Apr 23, 2014 fleet, maintenance, trucks
Dave Scott
‘Cascade’ is well-known in medical terms - blood clotting involves a biochemical cascade. Most commonly ‘cascade’ is used in association with water. Any major failure in road transport is preceded by a cascade of events, defined as ‘something arranged or occurring in a series or in a succession of stages so that each stage derives from or acts upon the product of the preceding’. This term (cascade of events) is very aptly used in Michael Crichton’s gripping novel ‘Airframe’, a must read for any frequent flyer. Root-Cause Analysis is a highly used forensic discipline that relies on detailed examination of an event cascade that exposes the basic and initial real reason for the final incident which we are so quick to blame.
All too often a serious road incident is blamed on apparent ‘tyre failure’. This is pure escapism because the reason for tyre malfunction has a long trail of events that lead up to catastrophic failure – a cascade of events. And far too often transport operational staff stands in the midst of an event cascade, totally unaware of what they are looking at.
A missing tyre valve cap allows road grit to jam the valve when the tyre is checked for pressure. This starts a slow leak that leads to a tyre run-flat at the end of the day with many consequences. And it’s a multiple snake-head of outcomes that bites the business, some of which are not accounted for, such as increased fuel consumption, downtime and driver overtime claims. The direct expenses, providing the run-flat did not catch fire, are invoiced for travel and replacement with new tyre. Now if every tyre is missing a valve cap, as witnessed recently in a 300-vehicle fleet, the cascade of events increases proportionately – the incidents and losses just multiply.
A wheel hub is a safety-critical axle part and must be inspected every day for any traces of impending failure. So what can be the indicators on a wheel hub that events are occurring? Here are a few pointers from George Hartman, Sales Manager – Key Accounts, at BPW Axles (Pty) Ltd: Lubricant seepage means the bearings are running out of oil/grease – any wheel hub leak must be treated with urgency.
Blistered paint on the hub indicates severe over-heating. Is the bearing failure imminent and due to the wrong lubricant being applied? Has wheel hub overheating occurred due to heat transference from the brakes – in the case of trailers where trailer brakes have been excessively and independently applied through a trailer hand control valve?

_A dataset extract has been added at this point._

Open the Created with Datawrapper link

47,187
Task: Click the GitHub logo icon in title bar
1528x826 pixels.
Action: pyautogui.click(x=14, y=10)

It may seem obvious, but a missing hub-cap must ‘stop-the-bus’. A missing hub-cap means severe bearing contamination and bleeding of whatever lubricant remains to prevent wheel hub seizure. A hub-cap on a BPW axle requires 800Nm torque in fastening the cap: so how does such a hub-cap go missing – it doesn’t just fall off?
How is a wheel hub fault reported? Is it just a tick system in among a long list that is too easily glossed over? Does the truck driver have the power to refuse a mission if the wheel hub-cap is missing? Or threatened with dismissal, will the driver be ordered onto the road regardless of the consequences?Is the driver trained to know what he/she is looking at when checking wheel hubs every day – not just what to look for but why?
And then there is the simple ‘touch-test’. Hartman comments: “Brakes will get hot and there is always heat transference to the rim. When a driver stops it’s a simple check to hold one’s hand near the rim and feel the heat – any rim that is excessively hot in comparison to the standard heat emissions of other rims on the truck can be identified as where a serious problem is developing”. The same procedure can be adopted for tyres; a tyre that is failing generates massive heat and the touch-test is a pre-warning inside the cascade of events.
Tracking back on lost reaction time is always significant. We can avoid accidents if we react in time. While speed is the prime choice for reducing reaction time, the contributory factors rapidly mount up – too few hours between bottle and throttle, too many hours behind the wheel without a break, a windscreen washer that does not work and a dirty road in wet conditions, no mud flaps (spray suppression) on the vehicle in front and the overwhelming desire to overtake despite the poor visibility all added to a badly maintained engine with poor power output/acceleration and the recipe of cascading events combines in a bad incident.
When a gas tanker explodes and creates a swathe of destruction within a massive radius, where did the problem really start? Did the cascade of events start yesterday, a week earlier or the year before? This applies equally well to automotive warranty claims and only brutal truth can expose the cascade.